Si las pobladoras de los años 50 habían aprendido a construir y controlar sus espacios, las de los 80 aprendieron a producir sus vidas cotidianas como respuesta a la crisis económica y el desempleo, creando amasaderías, lavaderos, comedores populares, talleres de tejido, huertos familiares y comprando juntas los alimentos. Como señala el historiador Gabriel Salazar, esas mujeres nunca fueron derrotadas por la dictadura en el terreno de lucha que habían elegido, sino “en el terreno de la transacción elegido por los que, supuestamente, eran sus aliados: los profesionales de clase media y los políticos de centroizquierda”. La transición a la democracia electoral fue una derrota para esas mujeres, y esos jóvenes, que en sus barrios hirieron de muerte a la dictadura pinochetista.
Sin embargo, La Victoria y otros barrios populares creados por los pobres en los años 60 siguen resistiendo.
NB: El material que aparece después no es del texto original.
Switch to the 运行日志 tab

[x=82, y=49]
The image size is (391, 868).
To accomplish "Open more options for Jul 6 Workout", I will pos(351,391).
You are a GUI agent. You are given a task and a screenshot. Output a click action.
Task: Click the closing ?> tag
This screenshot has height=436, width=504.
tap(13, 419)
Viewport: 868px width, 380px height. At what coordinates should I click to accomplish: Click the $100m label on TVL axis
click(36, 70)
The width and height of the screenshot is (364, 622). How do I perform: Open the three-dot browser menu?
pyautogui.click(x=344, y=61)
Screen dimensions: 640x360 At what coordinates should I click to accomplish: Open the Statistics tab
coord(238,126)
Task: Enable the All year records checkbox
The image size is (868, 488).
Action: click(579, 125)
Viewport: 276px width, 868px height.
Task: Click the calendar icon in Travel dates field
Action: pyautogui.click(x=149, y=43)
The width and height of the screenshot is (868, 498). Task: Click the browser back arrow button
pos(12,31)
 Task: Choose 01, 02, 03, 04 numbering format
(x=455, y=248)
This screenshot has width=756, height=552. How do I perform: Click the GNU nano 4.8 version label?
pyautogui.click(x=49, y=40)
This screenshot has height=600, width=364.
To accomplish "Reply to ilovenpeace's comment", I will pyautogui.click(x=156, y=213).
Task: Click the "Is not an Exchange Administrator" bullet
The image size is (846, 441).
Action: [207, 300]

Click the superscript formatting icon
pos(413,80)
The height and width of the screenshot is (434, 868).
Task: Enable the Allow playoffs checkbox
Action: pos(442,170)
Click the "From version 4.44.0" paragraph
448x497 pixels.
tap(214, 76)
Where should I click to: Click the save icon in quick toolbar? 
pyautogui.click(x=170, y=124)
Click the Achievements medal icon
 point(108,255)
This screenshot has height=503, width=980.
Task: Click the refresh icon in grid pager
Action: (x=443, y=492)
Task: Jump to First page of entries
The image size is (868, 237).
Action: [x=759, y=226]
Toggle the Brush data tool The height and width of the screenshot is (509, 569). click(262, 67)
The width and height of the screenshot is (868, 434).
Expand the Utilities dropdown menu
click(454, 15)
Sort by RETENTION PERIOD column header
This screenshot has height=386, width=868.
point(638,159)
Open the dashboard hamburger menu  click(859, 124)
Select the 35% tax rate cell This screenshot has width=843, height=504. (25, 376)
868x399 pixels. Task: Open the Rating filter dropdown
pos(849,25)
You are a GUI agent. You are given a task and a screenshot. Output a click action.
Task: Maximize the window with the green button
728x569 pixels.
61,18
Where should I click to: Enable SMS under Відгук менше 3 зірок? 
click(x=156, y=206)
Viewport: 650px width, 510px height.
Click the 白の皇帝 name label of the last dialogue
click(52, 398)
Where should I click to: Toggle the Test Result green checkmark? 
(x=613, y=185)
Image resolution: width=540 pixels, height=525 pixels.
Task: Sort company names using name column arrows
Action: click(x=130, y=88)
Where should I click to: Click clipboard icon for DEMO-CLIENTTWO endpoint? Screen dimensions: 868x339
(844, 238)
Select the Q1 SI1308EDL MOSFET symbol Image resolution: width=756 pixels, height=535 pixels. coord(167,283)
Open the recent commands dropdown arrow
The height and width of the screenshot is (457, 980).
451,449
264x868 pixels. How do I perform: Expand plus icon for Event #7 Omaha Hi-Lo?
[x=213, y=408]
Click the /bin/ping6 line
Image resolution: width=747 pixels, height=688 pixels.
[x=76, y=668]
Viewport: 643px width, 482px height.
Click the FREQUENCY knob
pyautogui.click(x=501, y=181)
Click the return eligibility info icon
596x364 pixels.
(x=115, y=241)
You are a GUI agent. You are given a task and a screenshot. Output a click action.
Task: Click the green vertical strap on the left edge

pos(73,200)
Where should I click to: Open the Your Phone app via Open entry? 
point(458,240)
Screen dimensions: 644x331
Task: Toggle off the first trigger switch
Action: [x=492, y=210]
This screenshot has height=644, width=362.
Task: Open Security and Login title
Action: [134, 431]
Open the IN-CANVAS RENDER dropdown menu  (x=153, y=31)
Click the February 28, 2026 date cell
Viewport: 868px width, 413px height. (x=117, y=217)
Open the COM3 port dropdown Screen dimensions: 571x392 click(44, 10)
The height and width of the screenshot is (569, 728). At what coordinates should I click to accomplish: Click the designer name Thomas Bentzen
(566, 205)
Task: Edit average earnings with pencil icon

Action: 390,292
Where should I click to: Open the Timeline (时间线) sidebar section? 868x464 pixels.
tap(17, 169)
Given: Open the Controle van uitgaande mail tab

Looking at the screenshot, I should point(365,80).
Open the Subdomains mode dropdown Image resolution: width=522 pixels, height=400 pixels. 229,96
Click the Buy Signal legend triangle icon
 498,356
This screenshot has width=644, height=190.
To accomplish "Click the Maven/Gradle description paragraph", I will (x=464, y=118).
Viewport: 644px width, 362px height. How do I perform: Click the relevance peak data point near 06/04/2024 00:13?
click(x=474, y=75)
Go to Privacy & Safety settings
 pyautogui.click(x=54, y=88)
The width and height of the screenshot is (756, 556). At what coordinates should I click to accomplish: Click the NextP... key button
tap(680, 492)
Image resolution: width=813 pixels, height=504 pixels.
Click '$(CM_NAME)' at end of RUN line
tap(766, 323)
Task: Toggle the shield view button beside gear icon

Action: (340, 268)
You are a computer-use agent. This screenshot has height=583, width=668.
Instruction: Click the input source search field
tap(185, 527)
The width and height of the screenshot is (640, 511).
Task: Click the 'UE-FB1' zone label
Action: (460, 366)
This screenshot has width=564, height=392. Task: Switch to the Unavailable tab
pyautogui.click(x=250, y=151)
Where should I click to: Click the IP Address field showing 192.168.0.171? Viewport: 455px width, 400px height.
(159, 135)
En 2001, el Ministerio del Interior del gobierno “socialista” de Ricardo Lagos impuso la “intervención” en La Victoria y en ocho barrios más. La gendarmería, los pacos, patrullan el barrio día y noche y buena parte de sus 30 mil habitantes no creen el cuento del narcotráfico y la delincuencia como excusa de la intervención. Se trata, dicen los vecinos del centro cultural Pedro Mariqueo, de control social y político porque esos barrios siguen siendo potenciales espacios antisistémicos.
En La Victoria funcionan varios centros sociales y culturales, una radio y un canal de televisión comunitarios. Pese a la cooptación y la división fomentadas por los sucesivos gobiernos concertacionistas, cada 11 de septiembre –aniversario del golpe de Estado– la empresa eléctrica corta la luz en el barrio como medida de precaución en las zonas “conflictivas” de la ciudad. Buena parte de los pobladores de La Victoria tienen claro que siguen siendo los “otros” para los poderosos, ese peligro latente que supo construir ciudad, combatir a la dictadura y resistir la cooptación de la democracia. Cincuenta años después de haber cambiado el rumbo de las luchas sociales, siguen alimentando la tradición de resistencia y emancipación de los pobres urbanos de este continente, que será referente ineludible de quienes pretenden llevar las potentes luchas rurales al difícil y resbaladizo terreno de las grandes ciudades.